(Juara II Lomba Cipta Cerpen Islami, Universitas Lampung, 2008)
HARI berjalan dengan angkuhnya. Matahari bersinar terik. Panasnya kurasakan seperti jarum yang menusuk seluruh persendianku. Kupercepat langkahku. Aku ingin segera sampai di tempat kosku. Yah, meskipun bukan tempat kos yang mewah, setidaknya panas matahari yang membuat tenggorokanku kering tak lagi kurasakan.
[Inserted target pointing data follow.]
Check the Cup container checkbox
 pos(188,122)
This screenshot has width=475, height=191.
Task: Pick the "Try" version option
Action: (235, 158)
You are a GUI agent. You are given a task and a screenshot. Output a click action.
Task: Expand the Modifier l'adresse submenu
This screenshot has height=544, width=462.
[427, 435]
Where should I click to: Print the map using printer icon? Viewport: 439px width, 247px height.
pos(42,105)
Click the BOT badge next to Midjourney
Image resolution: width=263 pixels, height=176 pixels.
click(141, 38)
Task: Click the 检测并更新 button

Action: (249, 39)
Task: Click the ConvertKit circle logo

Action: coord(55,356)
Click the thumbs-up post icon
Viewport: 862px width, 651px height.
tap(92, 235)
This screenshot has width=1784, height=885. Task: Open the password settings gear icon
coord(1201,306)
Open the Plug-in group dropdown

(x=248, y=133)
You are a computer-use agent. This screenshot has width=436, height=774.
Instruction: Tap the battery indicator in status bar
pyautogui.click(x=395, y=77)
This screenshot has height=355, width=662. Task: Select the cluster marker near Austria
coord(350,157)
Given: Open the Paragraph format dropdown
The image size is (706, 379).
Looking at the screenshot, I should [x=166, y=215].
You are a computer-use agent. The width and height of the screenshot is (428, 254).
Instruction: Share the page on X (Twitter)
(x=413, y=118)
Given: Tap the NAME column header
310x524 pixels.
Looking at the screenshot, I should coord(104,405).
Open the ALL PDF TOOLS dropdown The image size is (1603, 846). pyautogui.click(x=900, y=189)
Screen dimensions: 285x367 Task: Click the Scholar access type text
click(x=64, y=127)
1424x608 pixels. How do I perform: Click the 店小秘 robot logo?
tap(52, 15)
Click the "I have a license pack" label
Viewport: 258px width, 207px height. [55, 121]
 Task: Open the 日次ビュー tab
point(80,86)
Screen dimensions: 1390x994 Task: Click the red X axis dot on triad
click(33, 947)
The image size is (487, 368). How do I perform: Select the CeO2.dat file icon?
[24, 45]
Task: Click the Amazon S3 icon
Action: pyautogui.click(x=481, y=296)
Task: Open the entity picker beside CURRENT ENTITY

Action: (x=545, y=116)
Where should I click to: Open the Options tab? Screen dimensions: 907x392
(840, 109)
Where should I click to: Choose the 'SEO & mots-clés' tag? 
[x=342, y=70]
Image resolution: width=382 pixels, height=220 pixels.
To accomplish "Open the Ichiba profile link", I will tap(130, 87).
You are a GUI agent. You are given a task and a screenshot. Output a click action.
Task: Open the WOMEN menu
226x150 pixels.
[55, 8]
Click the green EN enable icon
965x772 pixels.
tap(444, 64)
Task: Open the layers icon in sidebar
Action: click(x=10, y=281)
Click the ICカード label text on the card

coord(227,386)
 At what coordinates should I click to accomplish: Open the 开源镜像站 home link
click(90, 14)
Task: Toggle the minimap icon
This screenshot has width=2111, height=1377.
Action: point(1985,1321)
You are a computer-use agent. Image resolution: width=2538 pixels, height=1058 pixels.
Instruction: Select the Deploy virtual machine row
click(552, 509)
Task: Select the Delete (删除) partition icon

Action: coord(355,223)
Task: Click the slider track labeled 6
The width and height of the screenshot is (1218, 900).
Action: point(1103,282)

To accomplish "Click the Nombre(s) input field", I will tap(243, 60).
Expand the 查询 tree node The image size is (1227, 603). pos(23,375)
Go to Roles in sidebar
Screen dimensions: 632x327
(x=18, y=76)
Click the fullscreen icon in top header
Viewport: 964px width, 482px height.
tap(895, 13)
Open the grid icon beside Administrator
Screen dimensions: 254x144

Selewat beberapa menit akhirnya aku sampai di tempat yang kuinginkan. Aku mengambil anak kunci di dalam tasku dan membuka pintu. Begitu pintu terbuka, kujejak lantai kos-kosan. Namun, belum sempat kututup pintu di belakangku tiba-tiba sebuah tangan menarik kerah bajuku dan mendorong tubuhku ke dinding. Dani, teman satu kosku, mencekik leherku dengan kuat dan memandangku tajam. Kupandangi Dani. Aku tahu, saat ini dia sedang berusaha keras menahan rasa sakitnya. Wajahnya berkeringat, tangan yang saat ini masih mencengkeram leherku terasa panas, sesekali dia kejang-kejang kecil dan menggigil.
“Dimana lu sembunyiin koncian*1 gue?” Cengkeraman Dani semakin kuat. Aku berusaha menarik tangannya. Sia-sia. Tenaga Dani lebih kuat. Di saat seperti ini dia akan melakukan apapun asal barang yang diinginkannya bisa didapat.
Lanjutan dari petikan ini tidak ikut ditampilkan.